Why Cerebras is central to the launch
OpenAI said Codex-Spark runs on Cerebras Wafer Scale Engine 3 (WSE-3), positioning it as a “latency-first serving tier” that complements GPU serving. OpenAI also emphasized that GPUs remain foundational across training and inference and said the two can be combined for single workloads.
OpenAI has separately described its Cerebras integration as part of a portfolio strategy to “match the right systems to the right workloads,” adding 750 MW of ultra low-latency AI compute in phases through 2028.
Cerebras, for its part, markets WSE-3 as a single-wafer processor with 4 trillion transistors and 125 petaflops of AI compute and says its architecture targets inference speed by concentrating compute, memory and bandwidth on one chip.
Performance claims OpenAI is, and is not, making
OpenAI said Codex-Spark is text-only at launch with a 128k context window and that usage during the preview has separate rate limits that may queue under high demand.
On capability, OpenAI said Codex-Spark is tuned for speed and therefore defaults to “minimal, targeted edits” and does not automatically run tests unless prompted.

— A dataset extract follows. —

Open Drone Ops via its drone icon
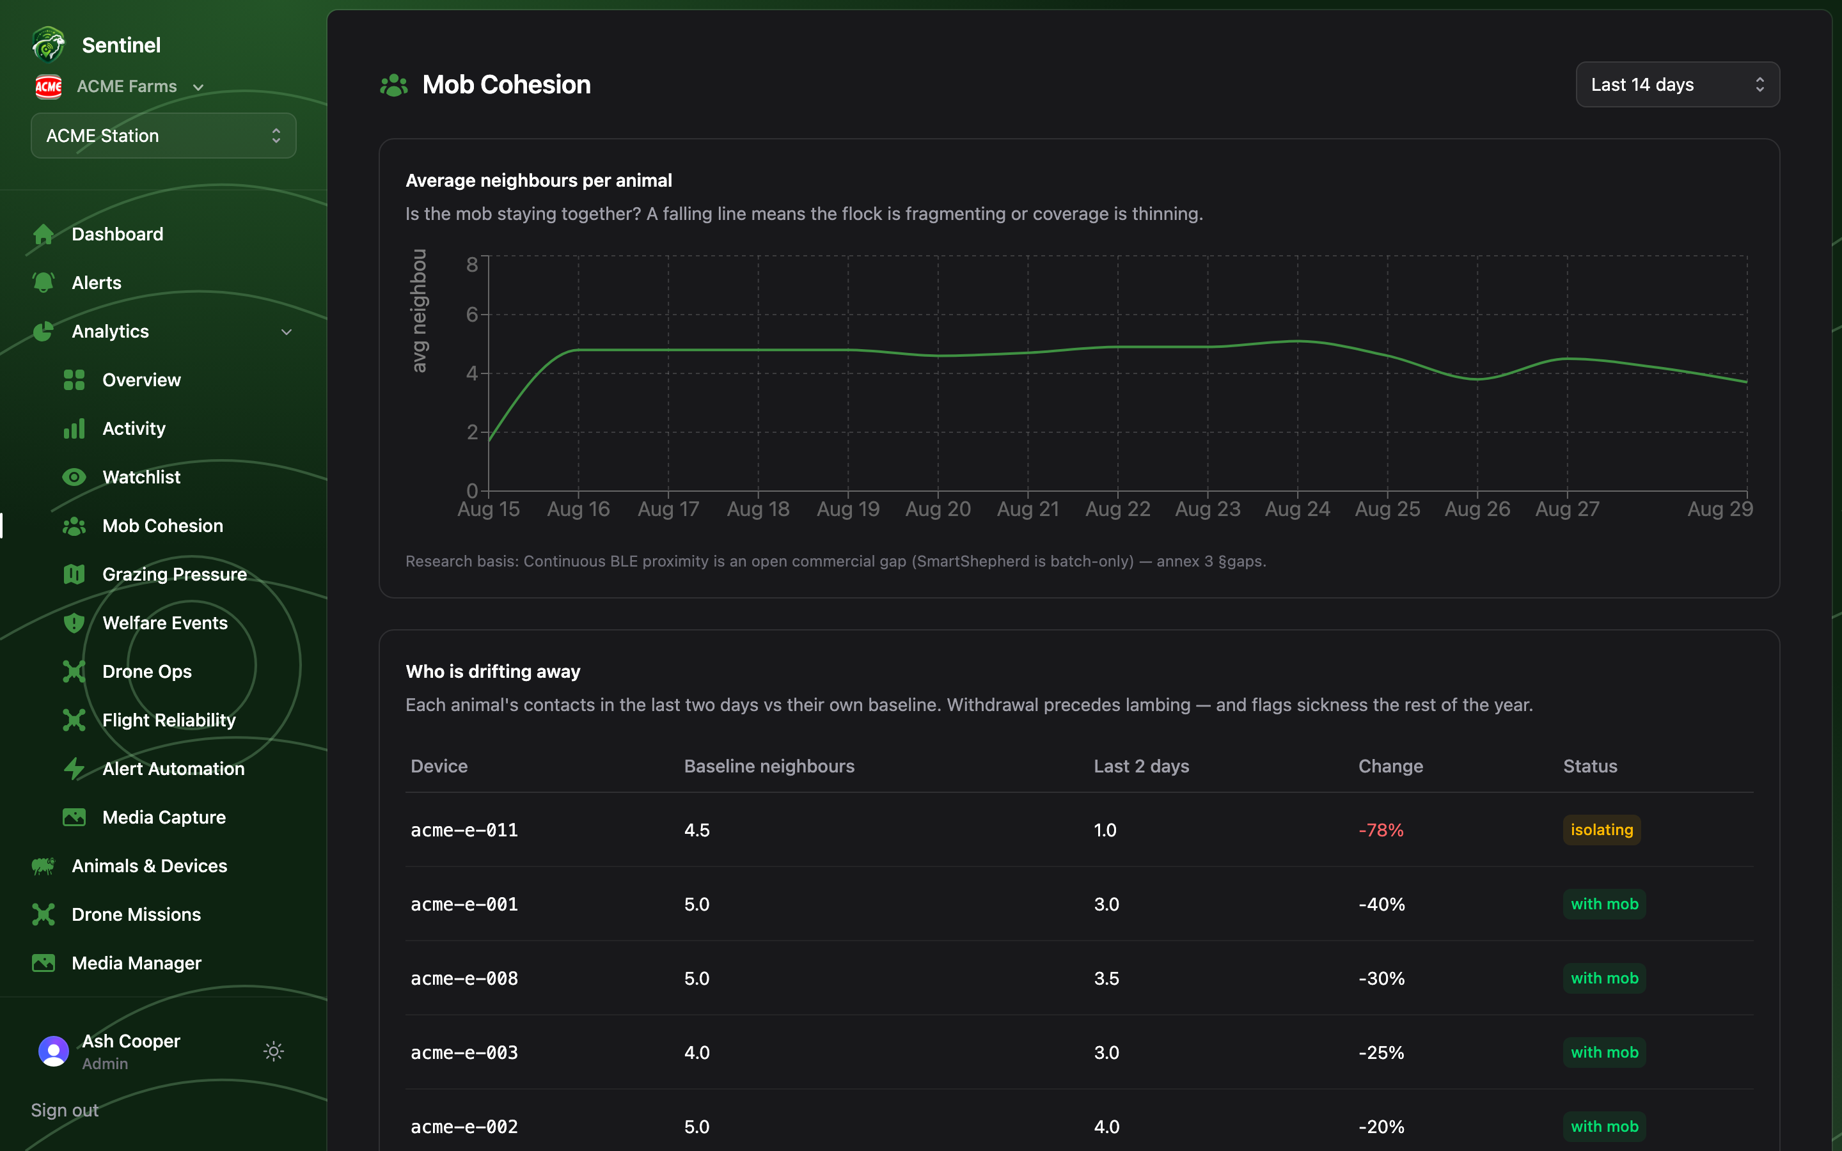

It also said internal evaluations determined Codex-Spark does not have a plausible chance of reaching the company’s Preparedness Framework threshold for “high capability” in cybersecurity or biology.
Strategic context: Compute diversification and infrastructure
The launch also lands in the context of OpenAI’s broader compute diversification. Reuters reported in January that OpenAI agreed to buy compute capacity from Cerebras in a deal valued at more than $10 billion, citing a source. OpenAI’s own partnership post does not disclose financial terms.
Cerebras said it raised $1 billion in a Series H round at an approximately $23 billion post-money valuation, a funding update the company framed as support for scaling its AI compute and cloud capacity.
Cerebras said the financing would support expanding compute capacity, which aligns with OpenAI’s stated plan to add low-latency inference capacity through the partnership.
OpenAI is pointing to a two-mode workflow: one model path for long-horizon autonomous execution and another for interactive “in-the-moment” edits.